_PROMPT_
Your answer must repeat all of the entries word for word, without any images.

_DATA LISTING_
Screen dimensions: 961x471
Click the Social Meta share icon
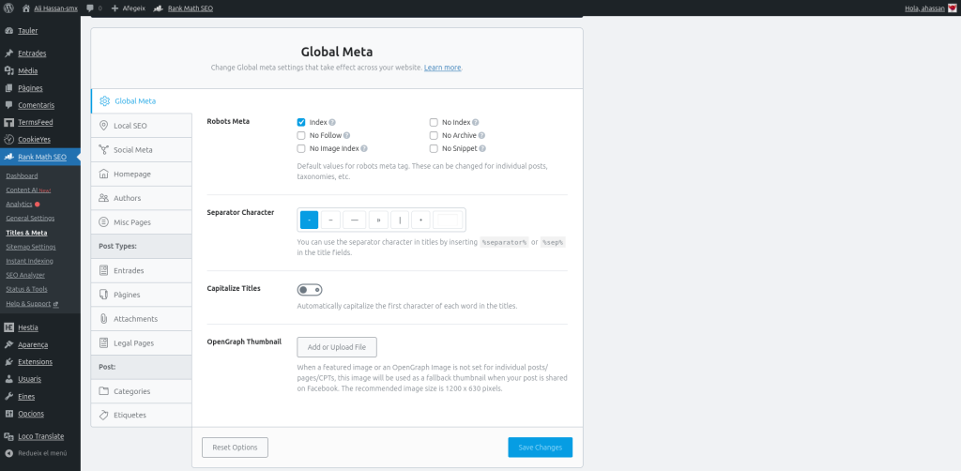[x=103, y=149]
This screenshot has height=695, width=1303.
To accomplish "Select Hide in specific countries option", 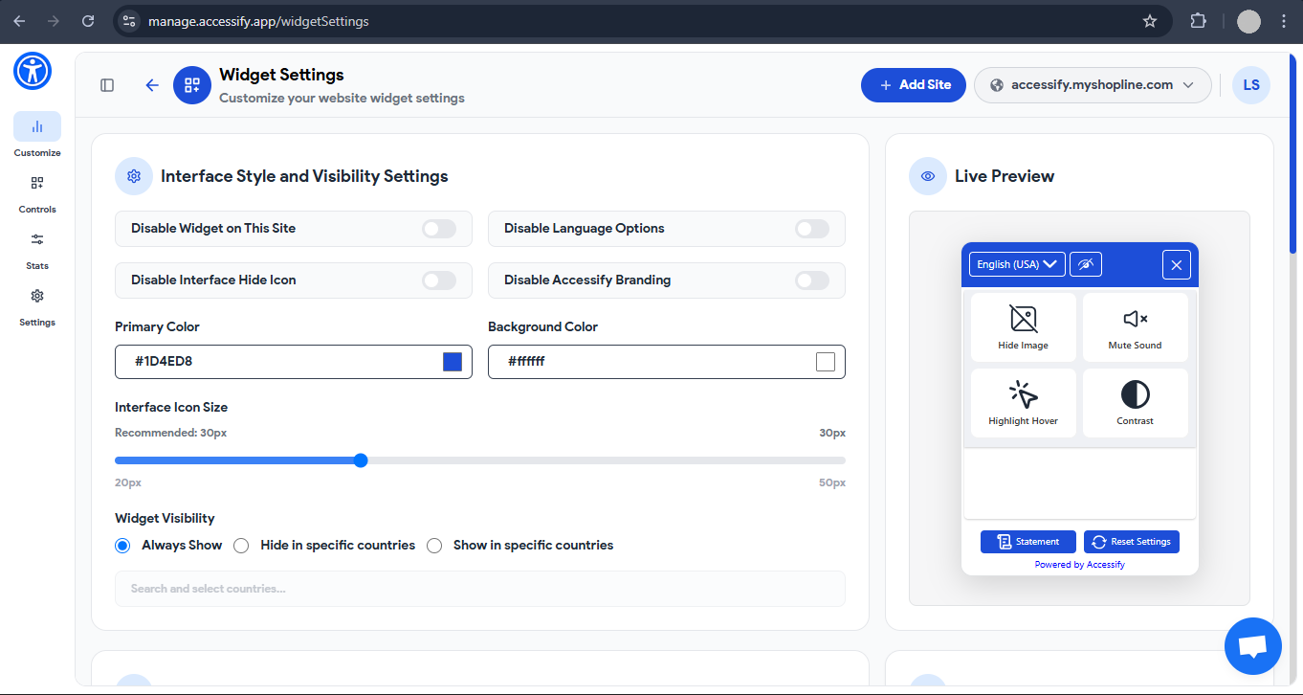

_WRITTEN SOLUTION_
Screen dimensions: 961x471
Click the Social Meta share icon
[x=103, y=149]
This screenshot has height=695, width=1303.
To accomplish "Select Hide in specific countries option", 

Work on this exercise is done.